Start of Records provided

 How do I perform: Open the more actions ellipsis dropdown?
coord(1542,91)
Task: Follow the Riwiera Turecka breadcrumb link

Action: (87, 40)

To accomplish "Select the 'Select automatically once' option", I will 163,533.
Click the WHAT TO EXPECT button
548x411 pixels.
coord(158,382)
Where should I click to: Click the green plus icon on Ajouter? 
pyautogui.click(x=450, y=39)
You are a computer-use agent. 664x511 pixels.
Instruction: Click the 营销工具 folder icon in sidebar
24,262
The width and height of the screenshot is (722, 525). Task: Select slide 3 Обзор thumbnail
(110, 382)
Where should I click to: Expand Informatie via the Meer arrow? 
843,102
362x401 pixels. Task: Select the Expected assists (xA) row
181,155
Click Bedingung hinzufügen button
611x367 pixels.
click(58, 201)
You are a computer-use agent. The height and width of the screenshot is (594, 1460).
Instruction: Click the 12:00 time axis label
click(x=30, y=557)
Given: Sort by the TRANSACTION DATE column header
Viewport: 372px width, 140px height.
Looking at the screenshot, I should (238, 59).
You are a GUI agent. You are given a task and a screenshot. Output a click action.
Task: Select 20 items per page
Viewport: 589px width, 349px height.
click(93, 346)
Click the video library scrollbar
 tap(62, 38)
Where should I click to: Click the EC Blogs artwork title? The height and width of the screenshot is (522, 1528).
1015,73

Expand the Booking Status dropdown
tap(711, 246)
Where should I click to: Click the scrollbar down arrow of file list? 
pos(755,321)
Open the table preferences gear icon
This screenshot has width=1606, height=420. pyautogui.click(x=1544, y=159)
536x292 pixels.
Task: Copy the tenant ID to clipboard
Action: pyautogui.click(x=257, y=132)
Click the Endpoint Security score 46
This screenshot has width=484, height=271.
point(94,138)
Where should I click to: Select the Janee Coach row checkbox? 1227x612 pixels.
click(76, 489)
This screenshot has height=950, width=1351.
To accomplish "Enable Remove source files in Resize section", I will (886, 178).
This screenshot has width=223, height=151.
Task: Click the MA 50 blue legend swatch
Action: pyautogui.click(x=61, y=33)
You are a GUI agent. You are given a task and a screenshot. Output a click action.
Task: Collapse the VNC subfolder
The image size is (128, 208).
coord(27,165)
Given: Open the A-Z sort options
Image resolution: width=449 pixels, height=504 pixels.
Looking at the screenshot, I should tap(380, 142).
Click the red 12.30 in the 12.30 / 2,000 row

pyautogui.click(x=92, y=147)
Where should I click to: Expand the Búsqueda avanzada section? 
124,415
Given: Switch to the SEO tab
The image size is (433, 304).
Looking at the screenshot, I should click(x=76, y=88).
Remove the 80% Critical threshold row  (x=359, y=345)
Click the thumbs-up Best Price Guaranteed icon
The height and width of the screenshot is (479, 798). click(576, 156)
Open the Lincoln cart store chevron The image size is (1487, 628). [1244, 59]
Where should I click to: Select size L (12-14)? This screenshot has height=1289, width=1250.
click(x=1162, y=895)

End of Records provided

Required work >>
Repeat the items word for word, starting at the line containing "Given: Open the A-Z sort options" and ending at the last line of the items.

Expected output >>
Given: Open the A-Z sort options
Image resolution: width=449 pixels, height=504 pixels.
Looking at the screenshot, I should tap(380, 142).
Click the red 12.30 in the 12.30 / 2,000 row

pyautogui.click(x=92, y=147)
Where should I click to: Expand the Búsqueda avanzada section? 
124,415
Given: Switch to the SEO tab
The image size is (433, 304).
Looking at the screenshot, I should click(x=76, y=88).
Remove the 80% Critical threshold row  (x=359, y=345)
Click the thumbs-up Best Price Guaranteed icon
The height and width of the screenshot is (479, 798). click(576, 156)
Open the Lincoln cart store chevron The image size is (1487, 628). [1244, 59]
Where should I click to: Select size L (12-14)? This screenshot has height=1289, width=1250.
click(x=1162, y=895)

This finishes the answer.